» **Source passage**:
* * * * *
No, thinner means that if you have small hands you have less to grab around and can reach all notes more easily. Neck thickness has very little to do with speed. Yes at the absolute extremes you might find some necks are too thick to play comfortably and those are going to hamper your speed, but I can play just as fast on my Epiphone Swingster as I can on my RG550, because if the necks are comfortable, their thickness simply doesn't MATTTER. Neck shape should be all about comfort. Thin necks support smaller hands by making it easier to stretch to low strings further up the neck. Thick necks provide more support lower down the neck or for people with larger hands.

You are correct that a neck that is too thin can have less sustain. You didn't mention that they're also more susceptible to temperature change and humidity, and that thicker necks will usually (not always, this is wood we're dealing with), be more stable and need less adjustment over time.
* * * * *
» **Your tasks**:
A – Change "speed" to "tempo" in the guitar neck post, beginning at the words "No, thinner means" and stopping after "with larger hands.", and give that part again.
B – Take the guitar neck post further, picking up after its last sentence.
The material that follows is separate from the guitar neck post.

» **Material provided**:
* * * * *
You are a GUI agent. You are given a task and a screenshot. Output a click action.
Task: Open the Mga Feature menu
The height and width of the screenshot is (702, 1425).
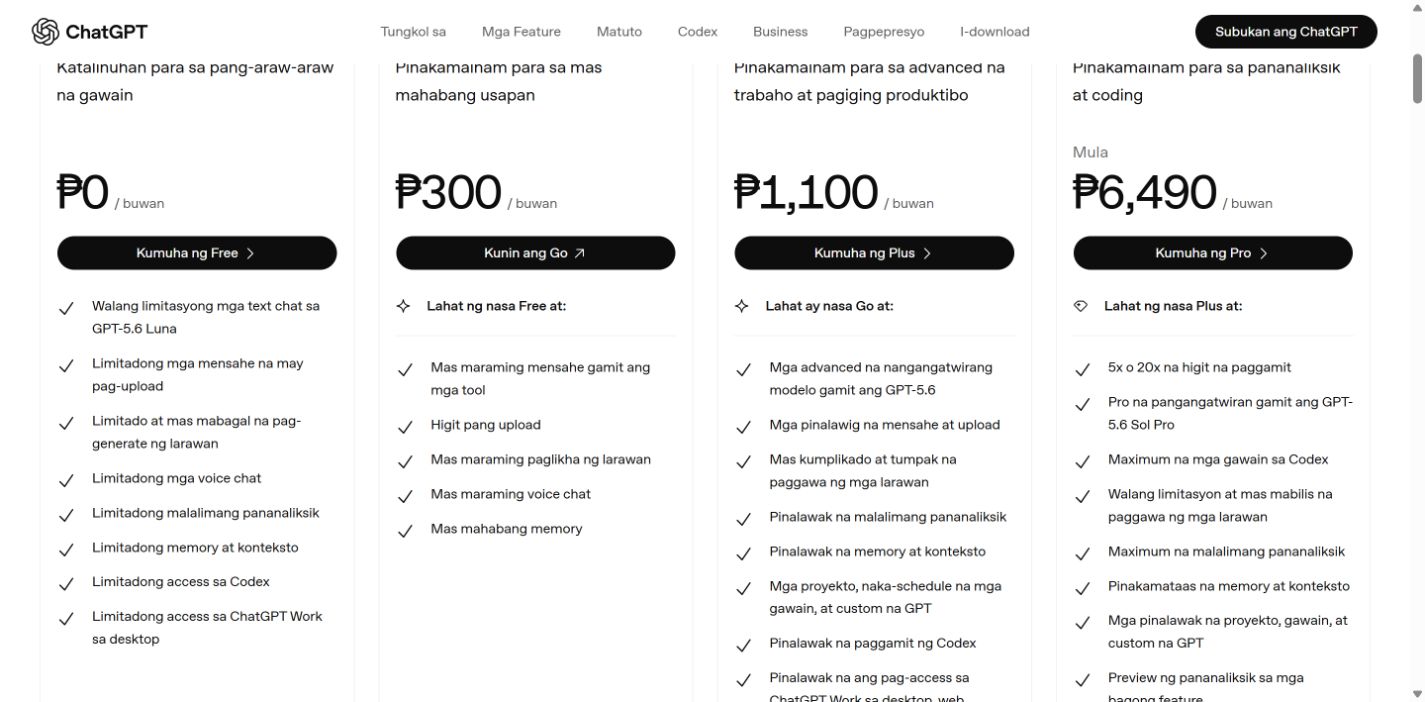[x=521, y=32]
* * * * *
» **Responses to the exercise**:
A –
No, thinner means that if you have small hands you have less to grab around and can reach all notes more easily. Neck thickness has very little to do with tempo. Yes at the absolute extremes you might find some necks are too thick to play comfortably and those are going to hamper your tempo, but I can play just as fast on my Epiphone Swingster as I can on my RG550, because if the necks are comfortable, their thickness simply doesn't MATTTER. Neck shape should be all about comfort. Thin necks support smaller hands by making it easier to stretch to low strings further up the neck. Thick necks provide more support lower down the neck or for people with larger hands.

B –
Tone
Nearly every aspect affects the tone. If you want a darker/warmer tone, you will want to go with a mahogany body, but it is going to significantly increase the weight. Other woods have brighter tones. You can also get a "top wood" to alter the tone, say getting a mahogany body with a 1/8" maple top wood would give you a warm and dark tone but also will brighten up some of the highs.


READ THIS: Warmoth Custom Guitar Parts - Wood Descriptions

This is waaaaay more complicated than you make it sound. Also at the kind of price ranges he's likely looking at for a second guitar (Unless he's really pushing the boat out), he can't afford a 1/8" maple top - if he gets a guitar with a maple top its going to be a veneer or a photoflame, more would be way out of his budget, and veneers and/or photoflames aren't going to change the tone of the body at all.


Sustain
This is heavily influenced by what type of fretboard you have. Rosewood is your typical fretboard, bit ebony provides much more sustain, but also costs quite a bit.

Other factors are down-tuning. I typically tune to D standard. Even in E standard though, I use relatively thick strings (easier and more comfortable to me). Thicker strings are easier tto use in lower tunings, but in higher tunings, they can be more difficult to tune. Many people also don't like thicker strings. This can affect the neck width you decide on, though more than likely it will not.

No, no no no no.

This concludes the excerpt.